I just spent 3 out of 4 classroom days out of my classroom. Between taking sophomore girls on a field trip to learn about careers that use math and science, doing a gap analysis between our old curriculum and Common Core, and attending the first meeting of a committee working to close the gap between High School and Higher Education, I have been one busy puppy as of late. I was out two days, back in for one, and then out again.
The day I was back in the classroom, I did try what @druinok
suggested in our chat last weekend. It did not go well. The directions on the board told them to sign up for a problem from the previous assignment, work it out on the whiteboard, and put the whiteboard on the chalk tray when they were finished. My Algebra 2 students actually did a little better with it once they were reminded to read the board and get started. My Advanced Algebra 2 students struggled. In debriefing a bit with them, they did admit that they had done at least half of the assigned problems, but I did not see any of them actually look at their work from before.

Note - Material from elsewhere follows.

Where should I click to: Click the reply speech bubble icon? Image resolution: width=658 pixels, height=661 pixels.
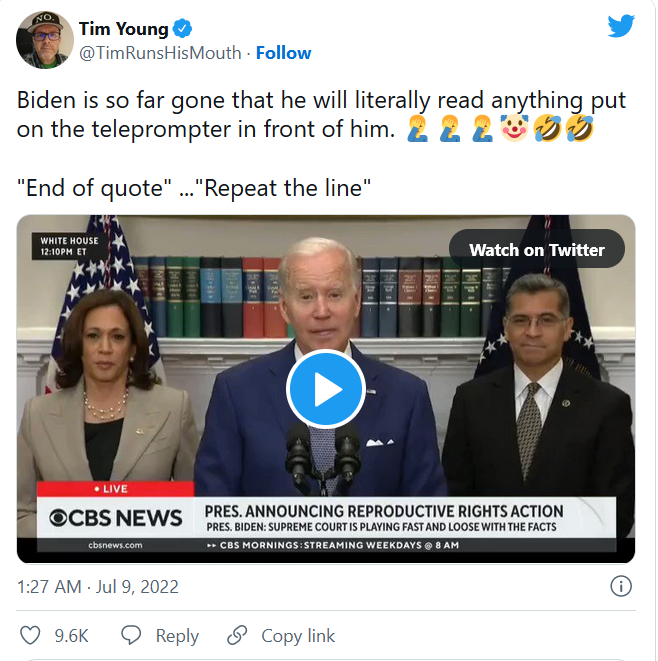(131, 635)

I will probably have to add to the directions to get out the problems first.
What frustrates me with being gone is that things that I take for granted they should do or know to do (like look at the homework they did if they are working on a homework problem the next day in class) they have seem to have no clue. It's as if they can't, or won't, help themselves. On Tuesday, both my Algebra 2 and Advanced Algebra 2 students started simplify rational expressions with multiplication and division. We started these notes on Tuesday.